Closed simon-mo closed 1 month ago

simon-mo commented 6 months ago

🚀 The feature, motivation and pitch

We currently do not apply chat template for the offline LLM class. It might be useful to provide similar interface as Huggingface chat pipeline to utilize/active the instruction tuned capabilities.

https://huggingface.co/docs/transformers/en/chat_templating#is-there-an-automated-pipeline-for-chat

Alternatives

No response

Additional context

No response

Fedoration commented 6 months ago

Hello @simon-mo, is any update for this issue?

simon-mo commented 6 months ago

There has been no work on this issue. Contribution welcomed!

Fedoration commented 6 months ago

sure, but temporary i using like

from transformers import AutoTokenizer

llm = LLM(model=model_path)
tokenizer = AutoTokenizer.from_pretrained(model_path)

messages = [
    {"role": "system", "content": "Some text..."},
    {"role": "user", "content": "Somer user text"},
]

sampling_params = SamplingParams(temperature=0.01, top_p=0.8, max_tokens=128)

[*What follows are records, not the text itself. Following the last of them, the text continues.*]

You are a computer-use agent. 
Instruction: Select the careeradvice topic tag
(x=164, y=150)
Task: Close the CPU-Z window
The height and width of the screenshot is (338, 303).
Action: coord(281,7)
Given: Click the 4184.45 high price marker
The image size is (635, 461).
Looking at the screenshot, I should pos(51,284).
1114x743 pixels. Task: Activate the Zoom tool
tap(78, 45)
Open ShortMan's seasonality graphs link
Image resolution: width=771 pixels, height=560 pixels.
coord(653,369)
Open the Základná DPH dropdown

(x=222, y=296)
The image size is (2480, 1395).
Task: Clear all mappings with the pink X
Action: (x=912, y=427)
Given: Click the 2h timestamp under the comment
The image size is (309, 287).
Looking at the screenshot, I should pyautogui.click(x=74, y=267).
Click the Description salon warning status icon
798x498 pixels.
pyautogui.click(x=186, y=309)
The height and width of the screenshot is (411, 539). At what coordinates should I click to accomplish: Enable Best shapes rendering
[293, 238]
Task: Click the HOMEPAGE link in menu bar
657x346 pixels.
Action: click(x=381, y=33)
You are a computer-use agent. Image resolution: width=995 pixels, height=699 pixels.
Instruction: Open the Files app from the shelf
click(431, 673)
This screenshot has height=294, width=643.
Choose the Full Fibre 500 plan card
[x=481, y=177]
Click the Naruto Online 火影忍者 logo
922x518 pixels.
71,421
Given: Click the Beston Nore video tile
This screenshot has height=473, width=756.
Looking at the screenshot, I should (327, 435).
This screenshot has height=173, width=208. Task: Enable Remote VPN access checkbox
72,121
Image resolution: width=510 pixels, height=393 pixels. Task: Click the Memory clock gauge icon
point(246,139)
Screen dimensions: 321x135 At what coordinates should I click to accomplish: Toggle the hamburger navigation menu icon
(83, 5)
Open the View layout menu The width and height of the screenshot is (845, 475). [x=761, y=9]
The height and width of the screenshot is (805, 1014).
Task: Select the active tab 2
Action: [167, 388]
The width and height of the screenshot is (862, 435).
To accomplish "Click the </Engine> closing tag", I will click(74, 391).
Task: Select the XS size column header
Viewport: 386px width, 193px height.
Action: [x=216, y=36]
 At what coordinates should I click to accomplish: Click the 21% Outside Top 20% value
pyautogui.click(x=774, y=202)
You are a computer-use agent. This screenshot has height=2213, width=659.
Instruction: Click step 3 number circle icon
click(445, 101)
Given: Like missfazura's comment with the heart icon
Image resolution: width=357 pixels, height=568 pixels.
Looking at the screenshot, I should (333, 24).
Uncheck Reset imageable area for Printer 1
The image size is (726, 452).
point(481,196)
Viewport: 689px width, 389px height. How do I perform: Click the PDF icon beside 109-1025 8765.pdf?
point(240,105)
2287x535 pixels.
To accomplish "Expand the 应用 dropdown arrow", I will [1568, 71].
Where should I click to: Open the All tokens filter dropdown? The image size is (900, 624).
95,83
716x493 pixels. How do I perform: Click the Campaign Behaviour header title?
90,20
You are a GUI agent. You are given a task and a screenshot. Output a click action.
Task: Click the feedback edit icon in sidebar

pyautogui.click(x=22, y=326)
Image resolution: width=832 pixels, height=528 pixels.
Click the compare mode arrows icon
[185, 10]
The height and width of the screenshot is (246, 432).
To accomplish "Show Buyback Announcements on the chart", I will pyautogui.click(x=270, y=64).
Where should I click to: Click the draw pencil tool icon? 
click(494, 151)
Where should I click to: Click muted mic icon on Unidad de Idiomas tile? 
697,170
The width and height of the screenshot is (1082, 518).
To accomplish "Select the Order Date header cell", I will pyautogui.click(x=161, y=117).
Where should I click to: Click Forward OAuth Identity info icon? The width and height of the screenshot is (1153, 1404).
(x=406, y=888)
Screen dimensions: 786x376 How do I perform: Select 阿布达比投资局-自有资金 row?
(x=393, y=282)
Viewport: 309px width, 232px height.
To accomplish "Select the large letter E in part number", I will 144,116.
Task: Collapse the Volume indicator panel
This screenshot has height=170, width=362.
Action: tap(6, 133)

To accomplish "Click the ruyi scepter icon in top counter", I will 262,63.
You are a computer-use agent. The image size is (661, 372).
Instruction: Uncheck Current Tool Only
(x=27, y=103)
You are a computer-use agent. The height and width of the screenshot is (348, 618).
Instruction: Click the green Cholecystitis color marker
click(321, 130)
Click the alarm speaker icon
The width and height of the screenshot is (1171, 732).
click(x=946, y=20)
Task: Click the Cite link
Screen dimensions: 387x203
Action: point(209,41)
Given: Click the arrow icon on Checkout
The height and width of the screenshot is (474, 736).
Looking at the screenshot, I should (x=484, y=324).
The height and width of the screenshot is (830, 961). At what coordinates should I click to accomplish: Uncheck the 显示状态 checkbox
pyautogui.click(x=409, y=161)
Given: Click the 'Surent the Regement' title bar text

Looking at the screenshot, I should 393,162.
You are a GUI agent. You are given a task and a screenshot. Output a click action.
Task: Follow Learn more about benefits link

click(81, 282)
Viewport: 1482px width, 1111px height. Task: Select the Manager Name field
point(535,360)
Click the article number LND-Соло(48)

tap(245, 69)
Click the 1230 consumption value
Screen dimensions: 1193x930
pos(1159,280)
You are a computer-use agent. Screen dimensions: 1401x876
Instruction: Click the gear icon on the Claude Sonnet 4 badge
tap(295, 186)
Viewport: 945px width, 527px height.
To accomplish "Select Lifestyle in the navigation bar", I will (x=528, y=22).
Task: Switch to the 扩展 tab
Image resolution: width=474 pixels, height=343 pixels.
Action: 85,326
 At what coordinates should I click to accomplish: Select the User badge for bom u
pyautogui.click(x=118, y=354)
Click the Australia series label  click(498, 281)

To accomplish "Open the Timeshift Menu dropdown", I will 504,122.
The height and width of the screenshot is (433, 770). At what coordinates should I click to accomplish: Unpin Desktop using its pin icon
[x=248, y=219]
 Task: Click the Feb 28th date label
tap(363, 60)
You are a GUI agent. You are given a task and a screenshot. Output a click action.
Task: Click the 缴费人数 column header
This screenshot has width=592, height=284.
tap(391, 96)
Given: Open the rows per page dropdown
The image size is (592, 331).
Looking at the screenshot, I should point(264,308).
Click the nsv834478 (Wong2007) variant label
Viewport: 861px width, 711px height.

prompt_token_ids = tokenizer.apply_chat_template(messages, add_generation_prompt=True, return_tensors="np").tolist()
outputs = llm.generate(prompt_token_ids=prompt_token_ids, sampling_params=sampling_params)

Is it correct?

nunjunj commented 5 months ago

I will be working on this!

yilunzhao commented 4 months ago

Thank you for the contribution! I was wondering if there have been any updates on this feature?